Data Bias (2024)

During World War Two, the allied forces wanted to add protective armor to their war planes. Because resources were scarce, they couldn’t add armor to the whole plane. To decide where to allocate the armor, they looked at planes that got shot but still made it back home. These planes had no bullet holes on the engine or co*ckpit. With this in mind, they placed armor everywhere on the planes except for these two areas.

Luckily, mathematician Abraham Wald spotted a flaw in their thinking. He noticed that they only analyzed the planes that made it home safely, but overlooked the ones that didn’t.

The planes that were shot but still made it back were obviously not shot in fatal locations, otherwise they would not have made it back. The bullets had only caused minor damage.

So, Wald recommended the military attach armor to the areas where the surviving aircraft had no bullet holes instead.

By analyzing the planes that had failed, Wald birthed the idea of the survivorship bias -- and most likely saved many lives.

What’s the main takeaway here? That bias exists in the most unlikely of situations. It’s one of the reasons that an exact science like statistics can mislead people. Therefore, it’s important to see that how information is presented affects the perception of people. In this article, we’ll look into how bias can mislead people, and give you some advice so that you don’t become a victim of data bias.

Let’s have a look.

  1. Selection Bias
    Selection Bias occurs in research when one uses a sample that does not represent the wider population. This could happen if the sample is not diverse or random enough.
    Example: A study states that “81% of bank customers would prefer mobile banking if it were available.'' If this research was carried out only with people on their mobile devices, for example, the results of this research are flawed, because the sample is not diverse enough. The sample would be more diverse if it also included desktop users.
  2. Loss Aversion
    Loss Aversion is a common human trait - it means that people hate losing more than they like winning. We all hate losing even in cases where the end result of the loss is the same as the win. We will do anything to not lose, even if it means not winning either.
    Example: If you ask someone if they’d rather drop $2 they already have or find $2, they would be happier keeping their money rather than winning. Someone would rather not lose $2 than win $2.
  3. Framing Bias
    When presenting information, people present the data in a way that highlights the good aspects and plays down the bad ones. People will favor the information which makes them seem better, and this can be a big problem, especially for an amateur investor/shareholder.
    (NOTE: This is why marketing is such a lucrative industry. Most DIY investors make decisions based on their emotions, and without considering all the facts.)
    Example:

    Here’s a hypothetical company’s analyst call.
    Option 1: “In Q3, our Earnings per Share (EPS) were $1.25, compared to expectations of $1.27.”

    Vs.

    Option 2: “In Q3, our Earnings per Share (EPS) were $1.25, compared to Q2, where they were $1.21.”

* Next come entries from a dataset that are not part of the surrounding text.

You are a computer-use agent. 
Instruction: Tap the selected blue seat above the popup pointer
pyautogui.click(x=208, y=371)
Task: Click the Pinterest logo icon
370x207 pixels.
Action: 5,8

    The first option portrays the company in a bad light, whereas the second option is much more positive. And this sort of framing is quite common.

  4. Anchoring Bias
    This bias is more focused on the psychological effect of data. Pre-existing information influences how someone might feel about another piece of data.
    Example: If you see a car that costs $85,000 and then another car that costs $30,000, you could be influenced to think the second car is very cheap. Whereas, if you saw a $5,000 car first and the $30,000 one second, you might think it’s very expensive.

Objectivity is extremely important for statistics. If a study is subjective, it will not hold any weight in the scientific community. Therefore, it is very important for anyone working with data to make sure that they guard against bias as much as they can.

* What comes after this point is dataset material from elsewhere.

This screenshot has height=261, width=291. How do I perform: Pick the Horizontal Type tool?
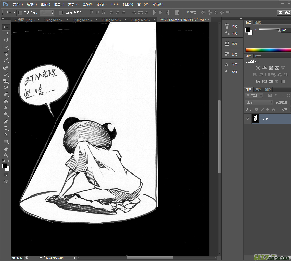pos(6,128)
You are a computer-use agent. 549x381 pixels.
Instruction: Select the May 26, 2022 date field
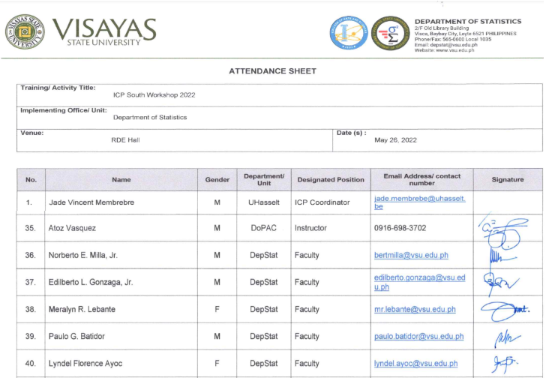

One of the better ways to guard against the various types of biases is to look at ways that other people were influenced. This, in combination with critical thought, will make sure we don’t make the same mistakes as them.

  1. Peer reviews. They involve other people looking at your work, which helps make sure your data is objective from several points of view.
  2. Involve multiple people in each stage of the study. This helps any specific bias to be contained to that stage alone, and will help make sure that it does not affect the rest of the study.

Recently, Netflix had its earnings report for Q3, 2019. In that report, Netflix had varying degrees of success, across multiple fields.

Netflix increased its earnings in the quarter by a large margin. In fact, the earnings were much greater than what both it and Wall Street had predicted. However, it missed the checkpoint for expected subscriber growth.

Now there are 2 ways this could be presented.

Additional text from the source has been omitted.